▶ **Problem details**
Only an exact copy is wanted: the lines from the one holding "1024x768 pixels." through the last line below, minus the pictures.

---

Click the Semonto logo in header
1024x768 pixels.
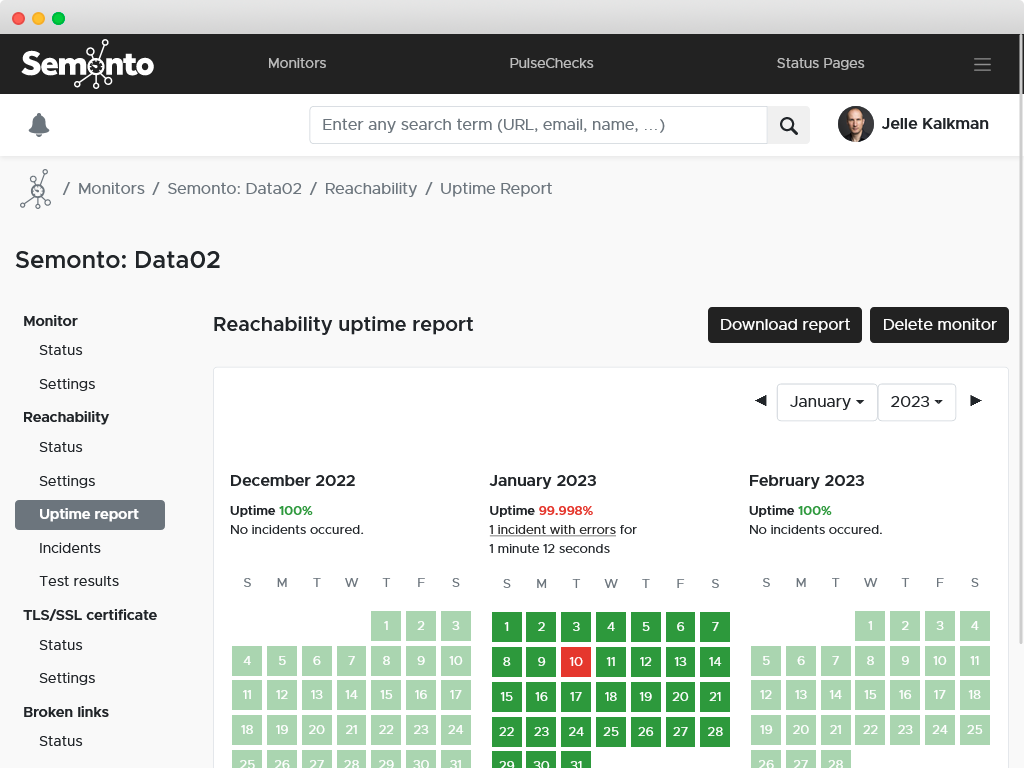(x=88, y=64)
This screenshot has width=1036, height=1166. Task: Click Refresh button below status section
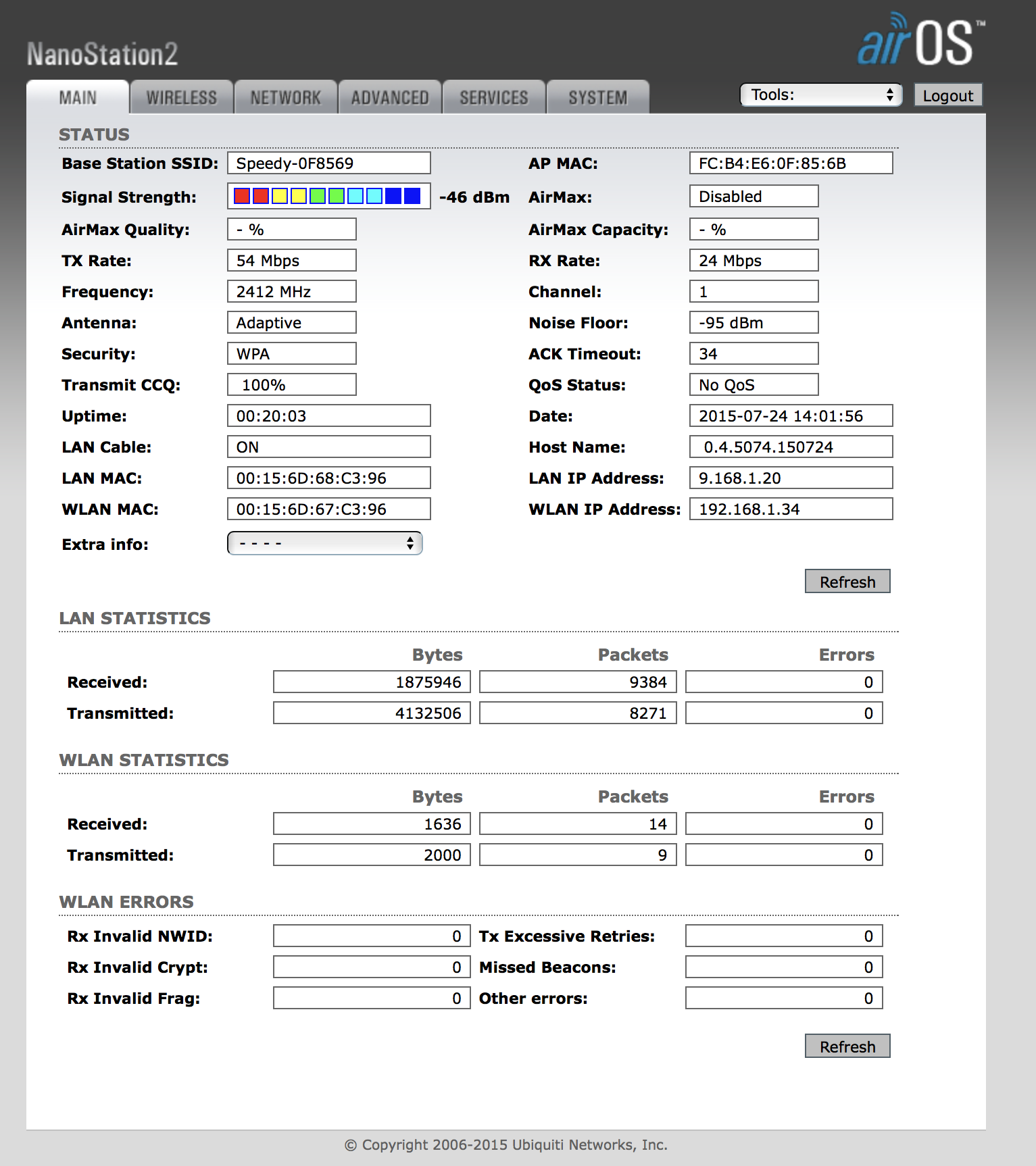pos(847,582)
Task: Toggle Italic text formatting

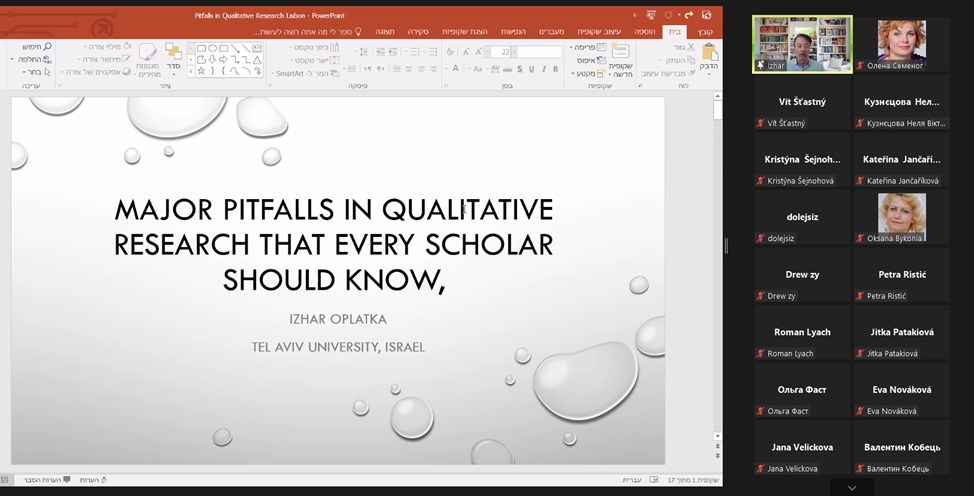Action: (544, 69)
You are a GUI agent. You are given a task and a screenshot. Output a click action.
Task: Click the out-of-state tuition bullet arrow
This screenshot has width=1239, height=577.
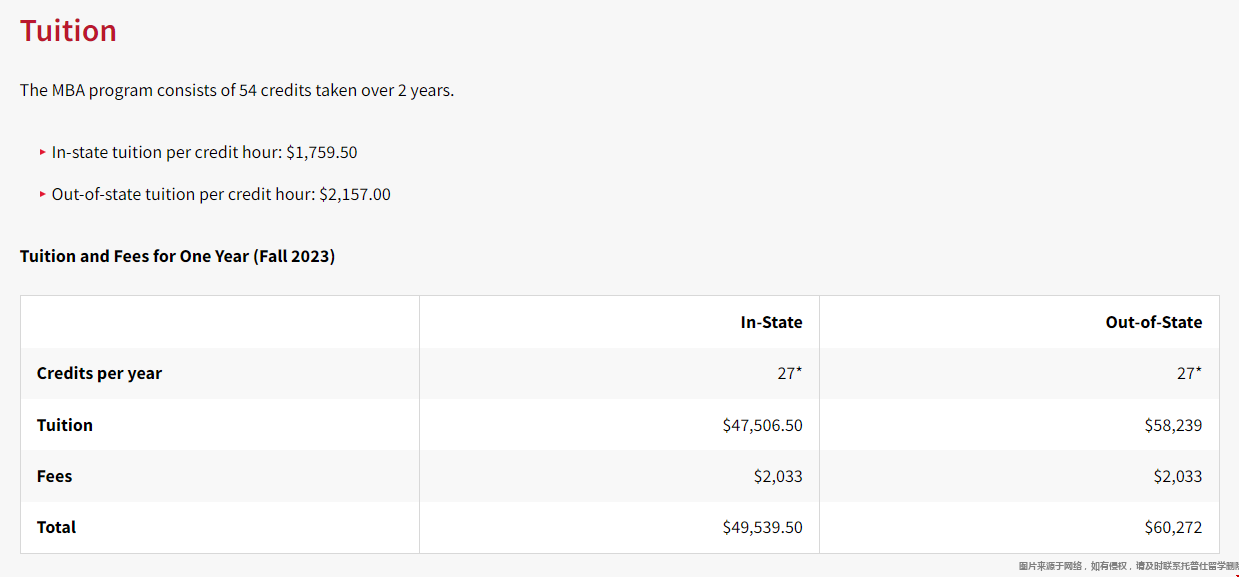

---

▶ **Task output**
1024x768 pixels.
(x=88, y=64)
This screenshot has width=1036, height=1166. Task: Click Refresh button below status section
pos(847,582)
Task: Toggle Italic text formatting

Action: (544, 69)
You are a GUI agent. You are given a task and a screenshot. Output a click action.
Task: Click the out-of-state tuition bullet arrow
This screenshot has width=1239, height=577.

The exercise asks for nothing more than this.